Another fish that rose to fame as a result of the Disney Pixar film “Finding Nemo,” the blue tang is a popular fish that can be somewhat boisterous. It is not usually aggressive toward other tank mates, but they can fight with members of the same species if not enough swimming space and hiding spots are provided. While this fish will eat a varied diet, it should be noted that it is prone to contracting certain fish diseases like ich and head and lateral line erosion.

22 Niger Triggerfish

Niger Triggerfish
Photo by Zsispeo

The Niger triggerfish is a unique species that should have a place in any saltwater aquarium. This fish maintains its own house in the coral when living in the wild, and will emerge to feed on algae and zooplankton. Because of this fish’s solitary nature, it should not be kept in a  contained environment with other Niger triggerfish. They are generally aggressive towards docile tank mates, too.

23 Talbot’s Damsel

Talbot’s Damsel
Photo by Zsispeo

This fish is a bright, gorgeously colored fish that is remarkably easy to care for. Playing a major role in algae control, this fish will also consume meaty foods. It is hardy in most settings and available all around the world. They are popular prey species in the wild, so you should try to house them with tank mates that aren’t terribly predatory or aggressive. They prefer sandy bottoms and plenty of spaces to hide. Beyond those requirements, the Talbot’s damsel makes an excellent candidate for a community tank.

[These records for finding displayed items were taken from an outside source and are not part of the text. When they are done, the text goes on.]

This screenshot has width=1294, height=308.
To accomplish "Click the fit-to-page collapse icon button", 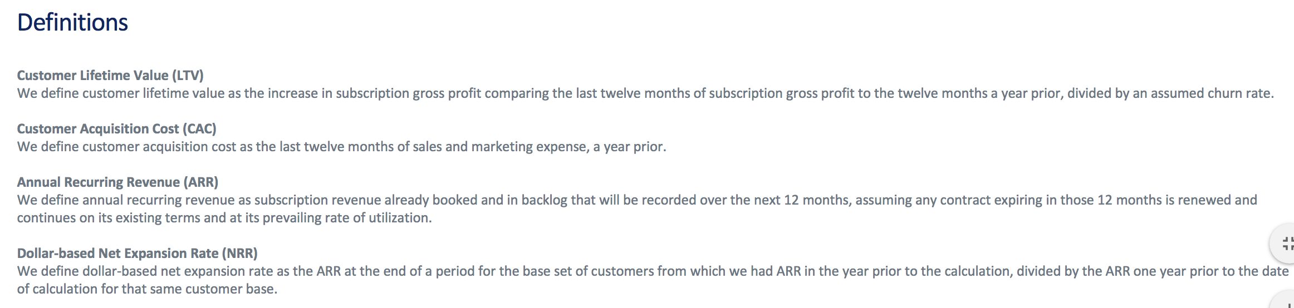I will pos(1283,244).
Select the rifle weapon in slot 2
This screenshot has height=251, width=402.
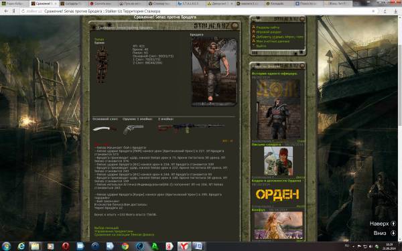191,128
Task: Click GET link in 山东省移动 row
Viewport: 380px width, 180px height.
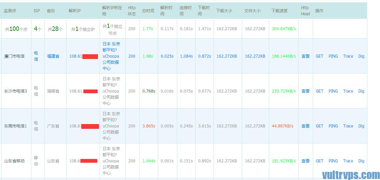Action: (x=319, y=161)
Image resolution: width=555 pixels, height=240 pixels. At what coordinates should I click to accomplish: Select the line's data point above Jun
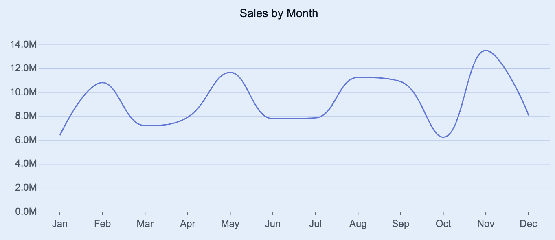point(272,119)
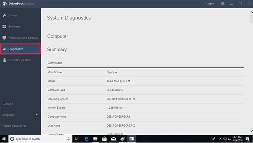Screen dimensions: 253x143
Task: Open the hamburger menu in title bar
Action: 223,4
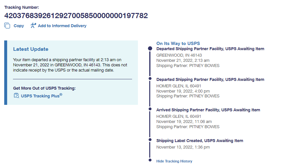
Task: Collapse history via Hide Tracking History
Action: 174,161
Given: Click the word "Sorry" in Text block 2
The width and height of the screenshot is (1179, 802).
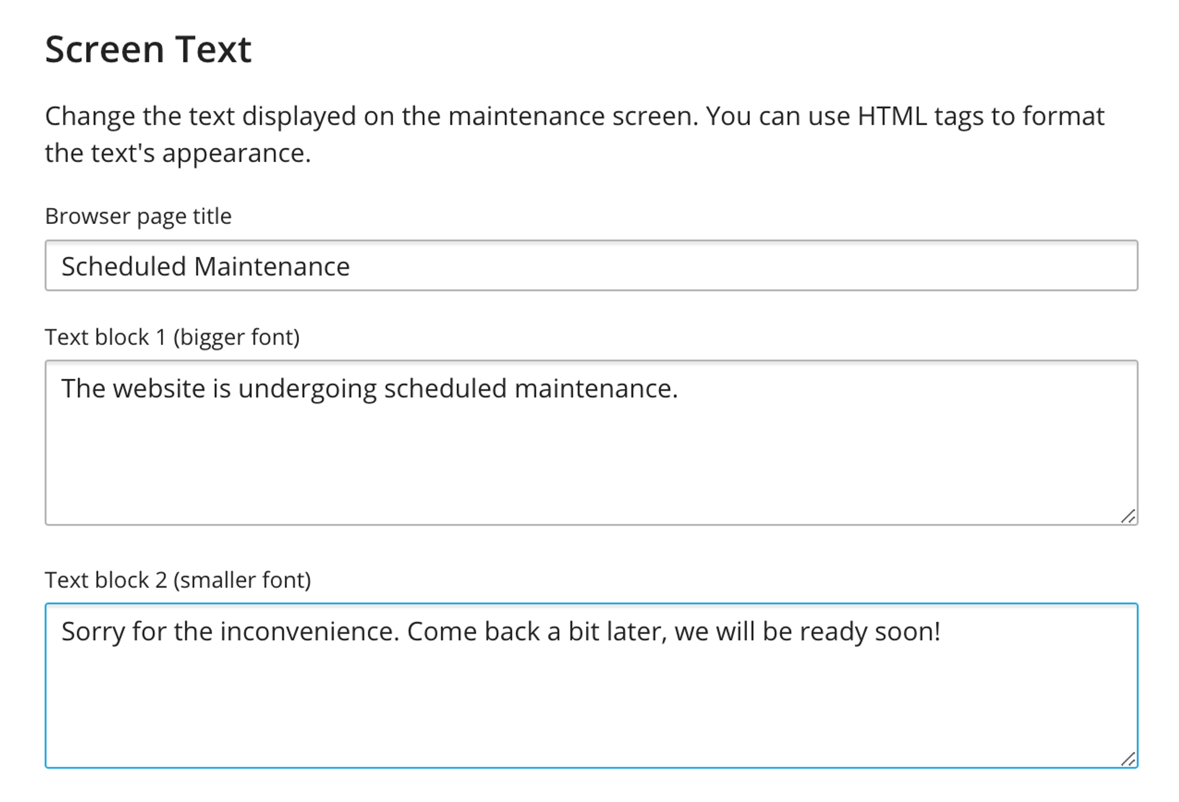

How Do I Know Which Saltwater Fish Is Right For Me?

Most of these species will make an excellent choice for your saltwater community tank. While you will be satisfied with any decision, you should think about your current tank setup and whether the environment you already have can support the fish you’d like to add.

Will your new fish be compatible with your other species? Can it handle a reef environment, or will it damage the reef in the tank? Will it grow too large for the aquarium you already have?

Asking yourself these questions and doing some research in this saltwater fishkeeping hobby will help you be successful as you get started. Although saltwater fish can be a bit more difficult to raise, you’ll likely enjoy the hobby once you figure out that it’s right for you.